### PROVIDED MATERIAL
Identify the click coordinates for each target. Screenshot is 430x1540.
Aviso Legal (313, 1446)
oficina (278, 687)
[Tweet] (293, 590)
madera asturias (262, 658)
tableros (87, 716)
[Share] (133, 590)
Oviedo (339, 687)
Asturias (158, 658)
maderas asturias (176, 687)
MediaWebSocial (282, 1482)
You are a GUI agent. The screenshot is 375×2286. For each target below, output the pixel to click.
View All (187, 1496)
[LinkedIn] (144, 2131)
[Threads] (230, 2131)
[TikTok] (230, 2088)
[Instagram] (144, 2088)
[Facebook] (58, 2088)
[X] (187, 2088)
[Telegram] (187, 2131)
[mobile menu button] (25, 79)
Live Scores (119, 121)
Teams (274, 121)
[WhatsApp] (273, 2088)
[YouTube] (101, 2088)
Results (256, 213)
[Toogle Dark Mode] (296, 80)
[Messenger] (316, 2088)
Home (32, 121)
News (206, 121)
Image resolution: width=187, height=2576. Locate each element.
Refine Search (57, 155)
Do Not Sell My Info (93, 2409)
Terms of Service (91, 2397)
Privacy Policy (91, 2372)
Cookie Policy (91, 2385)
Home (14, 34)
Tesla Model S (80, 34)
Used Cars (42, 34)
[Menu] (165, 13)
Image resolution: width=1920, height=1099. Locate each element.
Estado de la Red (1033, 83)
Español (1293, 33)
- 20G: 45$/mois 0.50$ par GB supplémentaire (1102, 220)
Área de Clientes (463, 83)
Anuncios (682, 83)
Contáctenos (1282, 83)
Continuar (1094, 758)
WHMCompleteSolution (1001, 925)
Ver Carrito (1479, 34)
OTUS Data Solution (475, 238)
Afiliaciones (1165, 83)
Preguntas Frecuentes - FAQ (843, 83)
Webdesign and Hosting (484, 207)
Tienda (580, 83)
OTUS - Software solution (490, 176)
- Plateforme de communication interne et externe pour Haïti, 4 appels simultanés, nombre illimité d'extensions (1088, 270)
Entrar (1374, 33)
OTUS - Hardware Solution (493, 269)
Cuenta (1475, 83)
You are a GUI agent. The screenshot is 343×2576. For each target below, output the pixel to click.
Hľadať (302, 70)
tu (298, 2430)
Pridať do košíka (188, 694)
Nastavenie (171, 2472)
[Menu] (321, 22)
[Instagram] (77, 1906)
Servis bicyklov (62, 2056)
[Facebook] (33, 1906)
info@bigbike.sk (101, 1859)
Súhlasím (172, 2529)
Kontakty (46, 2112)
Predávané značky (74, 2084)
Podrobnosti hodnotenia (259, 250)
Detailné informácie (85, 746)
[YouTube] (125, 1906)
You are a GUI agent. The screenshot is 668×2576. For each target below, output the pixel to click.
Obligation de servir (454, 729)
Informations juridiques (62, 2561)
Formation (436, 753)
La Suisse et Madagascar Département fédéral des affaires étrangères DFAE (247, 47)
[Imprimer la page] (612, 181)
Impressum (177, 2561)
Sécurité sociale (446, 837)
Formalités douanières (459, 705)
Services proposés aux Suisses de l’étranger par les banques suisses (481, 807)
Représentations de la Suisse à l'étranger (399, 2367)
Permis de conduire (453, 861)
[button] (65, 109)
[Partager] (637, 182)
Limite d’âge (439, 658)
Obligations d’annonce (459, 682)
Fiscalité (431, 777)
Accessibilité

### INSTRUCTIONS TO FOLLOW
Pull every line containing "resolution" out of the entries.

### ANSWER BOX
Image resolution: width=187, height=2576. Locate each element.
Image resolution: width=1920, height=1099. Locate each element.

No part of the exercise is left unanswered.